=== DATA RECORDS ===
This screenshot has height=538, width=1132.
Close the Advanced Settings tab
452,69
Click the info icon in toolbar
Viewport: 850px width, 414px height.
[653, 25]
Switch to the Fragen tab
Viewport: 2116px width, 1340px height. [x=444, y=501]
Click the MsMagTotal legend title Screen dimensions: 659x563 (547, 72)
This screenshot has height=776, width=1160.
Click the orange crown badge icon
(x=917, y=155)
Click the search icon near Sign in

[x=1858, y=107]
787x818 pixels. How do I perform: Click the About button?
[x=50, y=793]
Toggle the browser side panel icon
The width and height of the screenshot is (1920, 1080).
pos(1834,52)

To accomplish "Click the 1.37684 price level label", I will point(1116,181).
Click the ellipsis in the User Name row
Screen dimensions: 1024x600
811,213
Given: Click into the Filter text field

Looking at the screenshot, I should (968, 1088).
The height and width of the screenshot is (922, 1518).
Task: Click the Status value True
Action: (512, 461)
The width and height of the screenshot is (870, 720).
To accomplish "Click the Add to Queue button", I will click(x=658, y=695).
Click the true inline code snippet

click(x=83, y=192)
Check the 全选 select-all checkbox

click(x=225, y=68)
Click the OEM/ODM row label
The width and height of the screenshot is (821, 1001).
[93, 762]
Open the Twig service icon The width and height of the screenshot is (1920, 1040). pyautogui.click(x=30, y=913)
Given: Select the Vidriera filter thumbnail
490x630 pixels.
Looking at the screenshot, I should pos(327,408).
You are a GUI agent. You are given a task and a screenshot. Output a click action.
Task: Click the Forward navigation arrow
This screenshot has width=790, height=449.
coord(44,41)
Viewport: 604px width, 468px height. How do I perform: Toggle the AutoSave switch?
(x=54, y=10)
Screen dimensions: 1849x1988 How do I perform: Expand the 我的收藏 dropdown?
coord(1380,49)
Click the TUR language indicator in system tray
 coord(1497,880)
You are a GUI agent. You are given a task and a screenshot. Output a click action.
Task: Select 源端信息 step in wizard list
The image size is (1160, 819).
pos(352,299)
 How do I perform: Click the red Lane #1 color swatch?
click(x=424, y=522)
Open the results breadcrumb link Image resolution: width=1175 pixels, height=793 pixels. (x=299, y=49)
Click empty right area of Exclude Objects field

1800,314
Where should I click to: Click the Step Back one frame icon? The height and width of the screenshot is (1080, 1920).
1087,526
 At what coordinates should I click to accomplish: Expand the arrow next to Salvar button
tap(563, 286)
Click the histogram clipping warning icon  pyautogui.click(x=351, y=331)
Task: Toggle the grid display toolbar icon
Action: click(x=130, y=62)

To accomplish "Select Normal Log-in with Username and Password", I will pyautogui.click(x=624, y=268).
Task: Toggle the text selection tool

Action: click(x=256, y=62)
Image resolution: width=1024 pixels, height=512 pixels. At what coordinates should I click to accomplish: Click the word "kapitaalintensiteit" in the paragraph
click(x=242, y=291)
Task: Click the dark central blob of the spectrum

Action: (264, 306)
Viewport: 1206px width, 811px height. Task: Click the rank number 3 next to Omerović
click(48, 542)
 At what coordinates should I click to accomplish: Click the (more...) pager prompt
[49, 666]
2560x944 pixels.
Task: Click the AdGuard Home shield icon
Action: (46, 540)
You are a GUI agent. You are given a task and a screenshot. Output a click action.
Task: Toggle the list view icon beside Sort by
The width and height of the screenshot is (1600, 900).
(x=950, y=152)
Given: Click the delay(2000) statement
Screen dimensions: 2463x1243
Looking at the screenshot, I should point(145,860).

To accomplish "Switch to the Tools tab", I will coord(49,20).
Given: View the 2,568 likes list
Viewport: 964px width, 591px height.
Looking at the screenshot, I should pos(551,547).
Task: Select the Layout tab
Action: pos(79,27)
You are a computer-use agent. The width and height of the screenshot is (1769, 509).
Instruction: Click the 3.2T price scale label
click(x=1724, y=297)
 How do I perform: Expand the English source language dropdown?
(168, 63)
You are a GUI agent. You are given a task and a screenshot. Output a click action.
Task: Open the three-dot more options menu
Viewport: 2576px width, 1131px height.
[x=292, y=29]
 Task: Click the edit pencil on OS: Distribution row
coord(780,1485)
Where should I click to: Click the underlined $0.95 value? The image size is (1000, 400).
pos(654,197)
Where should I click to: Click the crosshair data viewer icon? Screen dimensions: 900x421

=== WHAT THE TASK ASKS ===
Change every "Screen dimensions" in the items above to "Display size" and give the items again, with everything else left as it is.

=== RESULT OF THE EXERCISE ===
This screenshot has height=538, width=1132.
Close the Advanced Settings tab
452,69
Click the info icon in toolbar
Viewport: 850px width, 414px height.
[653, 25]
Switch to the Fragen tab
Viewport: 2116px width, 1340px height. [x=444, y=501]
Click the MsMagTotal legend title Display size: 659x563 (547, 72)
This screenshot has height=776, width=1160.
Click the orange crown badge icon
(x=917, y=155)
Click the search icon near Sign in

[x=1858, y=107]
787x818 pixels. How do I perform: Click the About button?
[x=50, y=793]
Toggle the browser side panel icon
The width and height of the screenshot is (1920, 1080).
pos(1834,52)

To accomplish "Click the 1.37684 price level label", I will point(1116,181).
Click the ellipsis in the User Name row
Display size: 1024x600
811,213
Given: Click into the Filter text field

Looking at the screenshot, I should (968, 1088).
The height and width of the screenshot is (922, 1518).
Task: Click the Status value True
Action: (512, 461)
The width and height of the screenshot is (870, 720).
To accomplish "Click the Add to Queue button", I will click(x=658, y=695).
Click the true inline code snippet

click(x=83, y=192)
Check the 全选 select-all checkbox

click(x=225, y=68)
Click the OEM/ODM row label
The width and height of the screenshot is (821, 1001).
[93, 762]
Open the Twig service icon The width and height of the screenshot is (1920, 1040). pyautogui.click(x=30, y=913)
Given: Select the Vidriera filter thumbnail
490x630 pixels.
Looking at the screenshot, I should pos(327,408).
You are a GUI agent. You are given a task and a screenshot. Output a click action.
Task: Click the Forward navigation arrow
This screenshot has width=790, height=449.
coord(44,41)
Viewport: 604px width, 468px height. How do I perform: Toggle the AutoSave switch?
(x=54, y=10)
Display size: 1849x1988 How do I perform: Expand the 我的收藏 dropdown?
coord(1380,49)
Click the TUR language indicator in system tray
 coord(1497,880)
You are a GUI agent. You are given a task and a screenshot. Output a click action.
Task: Select 源端信息 step in wizard list
The image size is (1160, 819).
pos(352,299)
 How do I perform: Click the red Lane #1 color swatch?
click(x=424, y=522)
Open the results breadcrumb link Image resolution: width=1175 pixels, height=793 pixels. (x=299, y=49)
Click empty right area of Exclude Objects field

1800,314
Where should I click to: Click the Step Back one frame icon? The height and width of the screenshot is (1080, 1920).
1087,526
 At what coordinates should I click to accomplish: Expand the arrow next to Salvar button
tap(563, 286)
Click the histogram clipping warning icon  pyautogui.click(x=351, y=331)
Task: Toggle the grid display toolbar icon
Action: click(x=130, y=62)

To accomplish "Select Normal Log-in with Username and Password", I will pyautogui.click(x=624, y=268).
Task: Toggle the text selection tool

Action: click(x=256, y=62)
Image resolution: width=1024 pixels, height=512 pixels. At what coordinates should I click to accomplish: Click the word "kapitaalintensiteit" in the paragraph
click(x=242, y=291)
Task: Click the dark central blob of the spectrum

Action: (264, 306)
Viewport: 1206px width, 811px height. Task: Click the rank number 3 next to Omerović
click(48, 542)
 At what coordinates should I click to accomplish: Click the (more...) pager prompt
[49, 666]
2560x944 pixels.
Task: Click the AdGuard Home shield icon
Action: (46, 540)
You are a GUI agent. You are given a task and a screenshot. Output a click action.
Task: Toggle the list view icon beside Sort by
The width and height of the screenshot is (1600, 900).
(x=950, y=152)
Given: Click the delay(2000) statement
Display size: 2463x1243
Looking at the screenshot, I should point(145,860).

To accomplish "Switch to the Tools tab", I will coord(49,20).
Given: View the 2,568 likes list
Viewport: 964px width, 591px height.
Looking at the screenshot, I should pos(551,547).
Task: Select the Layout tab
Action: pos(79,27)
You are a computer-use agent. The width and height of the screenshot is (1769, 509).
Instruction: Click the 3.2T price scale label
click(x=1724, y=297)
 How do I perform: Expand the English source language dropdown?
(168, 63)
You are a GUI agent. You are given a task and a screenshot. Output a click action.
Task: Open the three-dot more options menu
Viewport: 2576px width, 1131px height.
[x=292, y=29]
 Task: Click the edit pencil on OS: Distribution row
coord(780,1485)
Where should I click to: Click the underlined $0.95 value? The image size is (1000, 400).
pos(654,197)
Where should I click to: Click the crosshair data viewer icon? Display size: 900x421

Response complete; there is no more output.